Objectif : assurer la continuité des contrats signés sous Kadhafi et tâter le pouls pour en signer de nouveaux ». Même si ces informations furent démenties (comme le veut le rituel en la matière) par le gouvernement français, il n’en demeure pas moins que la conférence de Paris avait pour but inavoué le partage des dividendes de la victoire.

Enfin, cette intervention libyenne comporte une importance capitale au niveau géopolitique : le contrôle l’immigration en destination de l’Europe. En effet, le territoire libyen de part sa situation géographique constitue un point stratégique des routes de l’immigration.

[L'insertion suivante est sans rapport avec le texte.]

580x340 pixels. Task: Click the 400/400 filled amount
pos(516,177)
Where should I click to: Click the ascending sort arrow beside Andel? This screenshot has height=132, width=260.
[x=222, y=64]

Les multiples tentatives de la France, de l’Italie et même de l’union européenne en vue de limiter le flux migratoire se sont ainsi souvent heurtées à la résistance ou à la non collaboration du régime déchu qui l’a même souvent utilisé comme outil de pression contre l’Europe. De ce fait, soutenir le CNT revient à donc contribuer à la mise en place d’un régime contrôlable en vue d’un accord contre l’immigration.

Sur le plan national, cette intervention constitue une aubaine pour la gouvernance, cette intervention constitue une plus value (par le discours utilisé pour la légitimer et qui semble avoir été approuvé par une large partie de la population française) pour le candidat Sarkozy dans la perspective des présidentielles de 2012.

Rama Yade réhabilitée

Cette intervention comme nous venons de le démontrer n’est rien donc qu’une entreprise d’une puissance mondiale défendant ses intérêts dans un monde dans lequel le pétrole et les marchés extérieurs nécessaires au soutien des économies constituent un enjeu crucial. Dans cette optique, l’organisation des nations unies s’affirme de plus en plus comme un organe de légitimation de ces entreprises. (Dernier exemple en Cote d’ivoire).

Enfin, en s’engageant dans cette guerre contre le régime Kadhafi au nom du respect des droits humains, le gouvernement français réhabilite Rama Yade dont les propos critiques envers le régime Kadhafi lors de la visite de ce dernier en France en 2007 avaient suscité de la part de la présidence de la république désaveu et réprimandes au nom des intérêts français qui passaient à l’époque par des relations avec le régime. De nos jours, intervenir contre ce régime constitue donc opportunité de conquérir les richesses de ce pays…ce qui justifie aussi la passivité observée contre un autre régime pourtant dans la même situation d’illégitimité : la Syrie.